■ Work request:
Repeat exactly the lines from the line containing "Instruction: Select Extra Wide (E/EE) width" through the last line of the records below, inclusive, and nothing else.

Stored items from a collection
┄┄┄┄┄┄┄┄┄┄
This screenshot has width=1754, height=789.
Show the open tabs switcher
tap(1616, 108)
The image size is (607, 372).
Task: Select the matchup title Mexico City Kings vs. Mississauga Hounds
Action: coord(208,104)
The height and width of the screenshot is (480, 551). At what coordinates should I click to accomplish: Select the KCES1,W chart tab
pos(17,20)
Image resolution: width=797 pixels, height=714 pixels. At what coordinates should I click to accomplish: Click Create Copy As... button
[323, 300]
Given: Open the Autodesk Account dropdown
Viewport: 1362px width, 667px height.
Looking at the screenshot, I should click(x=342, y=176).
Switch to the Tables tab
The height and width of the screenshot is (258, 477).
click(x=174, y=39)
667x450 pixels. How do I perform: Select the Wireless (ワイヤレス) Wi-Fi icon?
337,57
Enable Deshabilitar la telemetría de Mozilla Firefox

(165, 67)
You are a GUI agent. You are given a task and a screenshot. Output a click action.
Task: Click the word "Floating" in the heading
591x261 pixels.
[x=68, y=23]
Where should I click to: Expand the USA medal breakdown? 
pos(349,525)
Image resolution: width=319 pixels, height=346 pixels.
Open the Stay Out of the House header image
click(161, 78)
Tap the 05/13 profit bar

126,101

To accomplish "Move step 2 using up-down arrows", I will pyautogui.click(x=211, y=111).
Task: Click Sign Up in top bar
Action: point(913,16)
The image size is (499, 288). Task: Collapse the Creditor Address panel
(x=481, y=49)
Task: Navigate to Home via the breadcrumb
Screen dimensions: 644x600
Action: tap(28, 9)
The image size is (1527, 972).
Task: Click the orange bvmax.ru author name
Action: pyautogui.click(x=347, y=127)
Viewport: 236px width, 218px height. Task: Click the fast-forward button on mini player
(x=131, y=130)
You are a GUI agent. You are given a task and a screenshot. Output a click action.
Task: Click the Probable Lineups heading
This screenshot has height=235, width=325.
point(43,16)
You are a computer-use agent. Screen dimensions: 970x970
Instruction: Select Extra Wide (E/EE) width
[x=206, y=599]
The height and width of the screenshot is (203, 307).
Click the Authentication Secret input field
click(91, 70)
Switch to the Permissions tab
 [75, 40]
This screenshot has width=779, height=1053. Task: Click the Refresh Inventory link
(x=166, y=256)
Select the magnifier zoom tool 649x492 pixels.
┄┄┄┄┄┄┄┄┄┄
■ Final answer:
Instruction: Select Extra Wide (E/EE) width
[x=206, y=599]
The height and width of the screenshot is (203, 307).
Click the Authentication Secret input field
click(91, 70)
Switch to the Permissions tab
 [75, 40]
This screenshot has width=779, height=1053. Task: Click the Refresh Inventory link
(x=166, y=256)
Select the magnifier zoom tool 649x492 pixels.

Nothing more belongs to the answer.